→ EXERCISE
Go through the entries below and return every line that contains "header".

→ INPUT MATERIAL
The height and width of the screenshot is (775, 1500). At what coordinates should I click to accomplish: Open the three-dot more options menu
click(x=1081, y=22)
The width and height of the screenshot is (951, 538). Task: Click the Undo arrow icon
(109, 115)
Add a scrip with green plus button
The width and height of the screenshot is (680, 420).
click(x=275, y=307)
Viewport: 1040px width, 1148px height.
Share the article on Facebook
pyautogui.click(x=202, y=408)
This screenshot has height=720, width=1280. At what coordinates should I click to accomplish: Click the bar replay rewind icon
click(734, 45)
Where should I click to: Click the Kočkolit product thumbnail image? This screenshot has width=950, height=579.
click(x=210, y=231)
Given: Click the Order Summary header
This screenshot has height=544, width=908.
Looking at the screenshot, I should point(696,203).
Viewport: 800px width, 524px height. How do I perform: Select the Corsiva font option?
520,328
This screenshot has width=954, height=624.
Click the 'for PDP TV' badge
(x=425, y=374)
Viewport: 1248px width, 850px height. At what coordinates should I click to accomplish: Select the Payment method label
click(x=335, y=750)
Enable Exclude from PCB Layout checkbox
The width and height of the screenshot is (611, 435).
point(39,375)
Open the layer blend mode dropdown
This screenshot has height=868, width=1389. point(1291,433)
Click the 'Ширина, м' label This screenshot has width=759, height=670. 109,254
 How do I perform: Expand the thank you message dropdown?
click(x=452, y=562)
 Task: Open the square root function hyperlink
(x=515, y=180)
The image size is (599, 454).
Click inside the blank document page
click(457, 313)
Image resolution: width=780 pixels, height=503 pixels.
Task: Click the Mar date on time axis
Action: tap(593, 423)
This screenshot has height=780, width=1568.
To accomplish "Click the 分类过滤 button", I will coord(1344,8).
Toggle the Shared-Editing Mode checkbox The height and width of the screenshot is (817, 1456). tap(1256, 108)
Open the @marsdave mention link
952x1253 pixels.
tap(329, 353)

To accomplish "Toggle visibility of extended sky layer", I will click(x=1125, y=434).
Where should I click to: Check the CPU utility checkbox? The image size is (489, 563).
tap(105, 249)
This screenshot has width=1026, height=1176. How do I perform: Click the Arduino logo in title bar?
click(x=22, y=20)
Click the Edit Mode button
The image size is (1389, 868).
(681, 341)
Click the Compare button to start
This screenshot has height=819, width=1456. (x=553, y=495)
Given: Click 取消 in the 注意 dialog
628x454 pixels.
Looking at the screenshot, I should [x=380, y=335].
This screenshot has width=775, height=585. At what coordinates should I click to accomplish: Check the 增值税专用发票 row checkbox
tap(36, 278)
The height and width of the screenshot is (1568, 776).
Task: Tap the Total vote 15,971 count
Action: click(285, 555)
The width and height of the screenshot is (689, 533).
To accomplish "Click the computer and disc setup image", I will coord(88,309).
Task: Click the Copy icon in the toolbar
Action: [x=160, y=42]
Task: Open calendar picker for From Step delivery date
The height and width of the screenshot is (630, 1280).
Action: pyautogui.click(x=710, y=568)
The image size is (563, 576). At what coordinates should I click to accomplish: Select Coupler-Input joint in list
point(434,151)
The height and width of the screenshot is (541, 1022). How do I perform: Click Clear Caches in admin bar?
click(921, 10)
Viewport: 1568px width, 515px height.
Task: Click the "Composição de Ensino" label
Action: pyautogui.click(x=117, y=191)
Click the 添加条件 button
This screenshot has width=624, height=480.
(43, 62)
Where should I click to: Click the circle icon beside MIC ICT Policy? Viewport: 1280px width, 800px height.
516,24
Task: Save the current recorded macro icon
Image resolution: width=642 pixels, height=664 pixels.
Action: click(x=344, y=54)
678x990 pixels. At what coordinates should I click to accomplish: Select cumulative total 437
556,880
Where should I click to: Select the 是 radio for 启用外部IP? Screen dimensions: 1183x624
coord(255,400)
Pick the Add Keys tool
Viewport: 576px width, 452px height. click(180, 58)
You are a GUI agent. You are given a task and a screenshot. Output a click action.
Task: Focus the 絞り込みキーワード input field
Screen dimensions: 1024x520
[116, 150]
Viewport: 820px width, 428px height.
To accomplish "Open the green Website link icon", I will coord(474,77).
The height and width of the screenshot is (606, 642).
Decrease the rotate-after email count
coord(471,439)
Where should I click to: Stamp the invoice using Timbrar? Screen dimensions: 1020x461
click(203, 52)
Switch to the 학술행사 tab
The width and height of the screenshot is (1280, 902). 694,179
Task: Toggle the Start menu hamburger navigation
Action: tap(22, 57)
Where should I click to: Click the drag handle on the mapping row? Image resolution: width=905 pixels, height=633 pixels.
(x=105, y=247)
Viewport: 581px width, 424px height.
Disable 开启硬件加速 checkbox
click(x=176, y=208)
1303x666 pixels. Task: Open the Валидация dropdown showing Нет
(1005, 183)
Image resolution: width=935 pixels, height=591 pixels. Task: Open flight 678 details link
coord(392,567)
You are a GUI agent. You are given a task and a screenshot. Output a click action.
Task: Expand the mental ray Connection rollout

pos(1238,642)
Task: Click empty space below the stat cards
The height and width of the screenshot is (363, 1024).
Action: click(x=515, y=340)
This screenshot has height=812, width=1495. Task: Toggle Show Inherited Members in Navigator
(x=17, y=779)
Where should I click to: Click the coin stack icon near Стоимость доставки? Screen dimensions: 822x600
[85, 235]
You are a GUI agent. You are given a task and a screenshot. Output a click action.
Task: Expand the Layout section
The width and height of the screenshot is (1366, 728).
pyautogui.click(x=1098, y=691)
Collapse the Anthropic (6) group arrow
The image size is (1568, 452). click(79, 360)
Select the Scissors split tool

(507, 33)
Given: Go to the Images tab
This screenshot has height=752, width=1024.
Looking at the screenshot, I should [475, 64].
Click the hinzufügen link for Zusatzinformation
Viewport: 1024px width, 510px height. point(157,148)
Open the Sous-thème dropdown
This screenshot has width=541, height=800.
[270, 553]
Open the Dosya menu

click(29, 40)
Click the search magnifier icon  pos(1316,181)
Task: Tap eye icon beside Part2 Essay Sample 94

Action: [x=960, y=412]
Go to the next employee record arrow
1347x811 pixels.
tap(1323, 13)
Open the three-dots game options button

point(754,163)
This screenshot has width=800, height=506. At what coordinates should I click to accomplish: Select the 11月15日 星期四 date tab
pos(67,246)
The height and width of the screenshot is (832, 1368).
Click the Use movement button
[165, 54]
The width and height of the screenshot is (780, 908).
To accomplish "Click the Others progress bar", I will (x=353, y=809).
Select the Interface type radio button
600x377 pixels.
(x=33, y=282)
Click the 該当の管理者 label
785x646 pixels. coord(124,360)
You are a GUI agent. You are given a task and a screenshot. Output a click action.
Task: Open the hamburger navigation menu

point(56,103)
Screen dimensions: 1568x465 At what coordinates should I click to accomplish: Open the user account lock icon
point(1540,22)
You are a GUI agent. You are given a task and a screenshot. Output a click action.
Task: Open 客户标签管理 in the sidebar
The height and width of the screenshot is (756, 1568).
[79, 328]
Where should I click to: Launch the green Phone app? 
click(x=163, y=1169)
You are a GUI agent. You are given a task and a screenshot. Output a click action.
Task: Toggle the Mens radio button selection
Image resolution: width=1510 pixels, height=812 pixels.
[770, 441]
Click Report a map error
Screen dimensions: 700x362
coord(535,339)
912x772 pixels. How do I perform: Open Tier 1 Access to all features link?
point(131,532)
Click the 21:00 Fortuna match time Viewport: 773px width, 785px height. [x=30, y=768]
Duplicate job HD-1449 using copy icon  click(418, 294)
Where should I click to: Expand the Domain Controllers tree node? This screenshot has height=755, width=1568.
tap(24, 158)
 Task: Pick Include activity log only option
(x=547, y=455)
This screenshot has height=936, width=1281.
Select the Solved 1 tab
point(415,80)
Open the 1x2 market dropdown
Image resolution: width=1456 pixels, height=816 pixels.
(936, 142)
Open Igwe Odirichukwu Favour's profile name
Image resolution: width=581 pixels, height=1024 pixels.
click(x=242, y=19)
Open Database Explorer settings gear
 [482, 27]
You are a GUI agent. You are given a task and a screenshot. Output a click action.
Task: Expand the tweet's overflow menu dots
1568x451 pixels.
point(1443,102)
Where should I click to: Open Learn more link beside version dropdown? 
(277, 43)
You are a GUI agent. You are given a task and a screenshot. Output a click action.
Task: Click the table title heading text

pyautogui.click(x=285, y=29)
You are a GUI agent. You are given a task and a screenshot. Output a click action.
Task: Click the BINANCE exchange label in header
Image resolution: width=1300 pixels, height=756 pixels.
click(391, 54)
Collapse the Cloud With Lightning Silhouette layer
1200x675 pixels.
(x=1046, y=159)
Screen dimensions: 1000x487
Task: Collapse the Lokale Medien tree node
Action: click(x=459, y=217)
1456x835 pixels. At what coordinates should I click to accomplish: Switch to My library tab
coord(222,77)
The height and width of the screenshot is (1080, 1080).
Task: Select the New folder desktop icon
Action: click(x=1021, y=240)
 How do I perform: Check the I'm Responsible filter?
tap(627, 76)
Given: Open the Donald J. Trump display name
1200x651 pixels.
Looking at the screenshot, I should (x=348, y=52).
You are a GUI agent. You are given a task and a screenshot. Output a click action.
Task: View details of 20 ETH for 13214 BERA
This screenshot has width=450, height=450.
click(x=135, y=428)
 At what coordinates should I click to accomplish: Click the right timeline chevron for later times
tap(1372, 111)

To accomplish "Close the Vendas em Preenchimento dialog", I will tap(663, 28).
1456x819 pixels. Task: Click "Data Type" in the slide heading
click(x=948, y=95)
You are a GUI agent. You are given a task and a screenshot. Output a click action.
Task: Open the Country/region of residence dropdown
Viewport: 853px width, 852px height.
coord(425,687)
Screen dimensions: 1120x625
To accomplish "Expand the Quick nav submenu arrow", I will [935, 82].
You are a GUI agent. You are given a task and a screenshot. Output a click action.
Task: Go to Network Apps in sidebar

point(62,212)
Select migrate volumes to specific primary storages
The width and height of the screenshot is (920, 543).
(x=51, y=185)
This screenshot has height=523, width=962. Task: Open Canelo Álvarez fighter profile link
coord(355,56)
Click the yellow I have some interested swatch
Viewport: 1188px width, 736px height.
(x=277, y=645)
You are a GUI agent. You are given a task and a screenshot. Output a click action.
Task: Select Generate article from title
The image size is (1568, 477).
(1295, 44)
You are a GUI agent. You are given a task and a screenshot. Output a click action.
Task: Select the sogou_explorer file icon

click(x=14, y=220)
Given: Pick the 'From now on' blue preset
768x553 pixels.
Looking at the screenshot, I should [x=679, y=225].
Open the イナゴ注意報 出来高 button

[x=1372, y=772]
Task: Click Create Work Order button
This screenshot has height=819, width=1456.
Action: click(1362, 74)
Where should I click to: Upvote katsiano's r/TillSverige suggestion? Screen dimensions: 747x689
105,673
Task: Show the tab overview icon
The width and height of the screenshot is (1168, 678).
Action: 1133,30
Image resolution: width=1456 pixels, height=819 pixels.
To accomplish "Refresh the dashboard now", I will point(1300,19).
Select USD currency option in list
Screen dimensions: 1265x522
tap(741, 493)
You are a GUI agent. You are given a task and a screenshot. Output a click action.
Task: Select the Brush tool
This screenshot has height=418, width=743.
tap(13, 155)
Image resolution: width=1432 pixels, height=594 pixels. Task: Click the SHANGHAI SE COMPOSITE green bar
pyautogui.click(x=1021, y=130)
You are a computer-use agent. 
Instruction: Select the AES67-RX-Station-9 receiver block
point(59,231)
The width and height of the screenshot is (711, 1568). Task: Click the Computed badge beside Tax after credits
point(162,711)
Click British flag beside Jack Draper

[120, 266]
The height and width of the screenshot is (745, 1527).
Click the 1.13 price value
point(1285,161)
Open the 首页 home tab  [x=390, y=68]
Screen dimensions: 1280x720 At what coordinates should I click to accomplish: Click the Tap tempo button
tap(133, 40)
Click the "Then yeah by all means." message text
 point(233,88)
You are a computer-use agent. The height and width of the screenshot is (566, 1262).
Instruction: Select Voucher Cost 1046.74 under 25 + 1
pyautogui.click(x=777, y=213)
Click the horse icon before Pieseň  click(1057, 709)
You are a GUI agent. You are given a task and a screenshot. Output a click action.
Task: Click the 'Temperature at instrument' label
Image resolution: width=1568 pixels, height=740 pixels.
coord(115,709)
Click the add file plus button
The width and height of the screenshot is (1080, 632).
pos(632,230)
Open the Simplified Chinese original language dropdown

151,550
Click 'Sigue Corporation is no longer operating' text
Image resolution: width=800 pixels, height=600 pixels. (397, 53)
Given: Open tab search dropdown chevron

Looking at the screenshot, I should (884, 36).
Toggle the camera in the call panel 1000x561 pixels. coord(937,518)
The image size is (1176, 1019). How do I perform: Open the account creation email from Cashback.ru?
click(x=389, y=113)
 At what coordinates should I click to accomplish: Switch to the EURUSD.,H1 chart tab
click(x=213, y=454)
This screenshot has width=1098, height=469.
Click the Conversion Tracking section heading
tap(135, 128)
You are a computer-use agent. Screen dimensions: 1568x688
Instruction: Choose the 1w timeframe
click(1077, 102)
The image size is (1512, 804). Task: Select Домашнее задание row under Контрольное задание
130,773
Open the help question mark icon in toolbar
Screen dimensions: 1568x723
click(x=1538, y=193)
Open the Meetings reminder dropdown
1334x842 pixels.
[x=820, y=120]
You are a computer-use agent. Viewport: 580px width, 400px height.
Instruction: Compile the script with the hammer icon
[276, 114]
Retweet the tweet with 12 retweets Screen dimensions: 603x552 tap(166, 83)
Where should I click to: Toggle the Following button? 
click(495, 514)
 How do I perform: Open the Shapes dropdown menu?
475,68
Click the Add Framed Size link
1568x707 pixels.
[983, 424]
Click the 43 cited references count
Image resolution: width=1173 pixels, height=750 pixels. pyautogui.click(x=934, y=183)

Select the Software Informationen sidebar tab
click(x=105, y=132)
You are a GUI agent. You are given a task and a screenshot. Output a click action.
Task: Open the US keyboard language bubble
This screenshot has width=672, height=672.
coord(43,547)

→ REPLY
Given: Click the Order Summary header
Task: Click the BINANCE exchange label in header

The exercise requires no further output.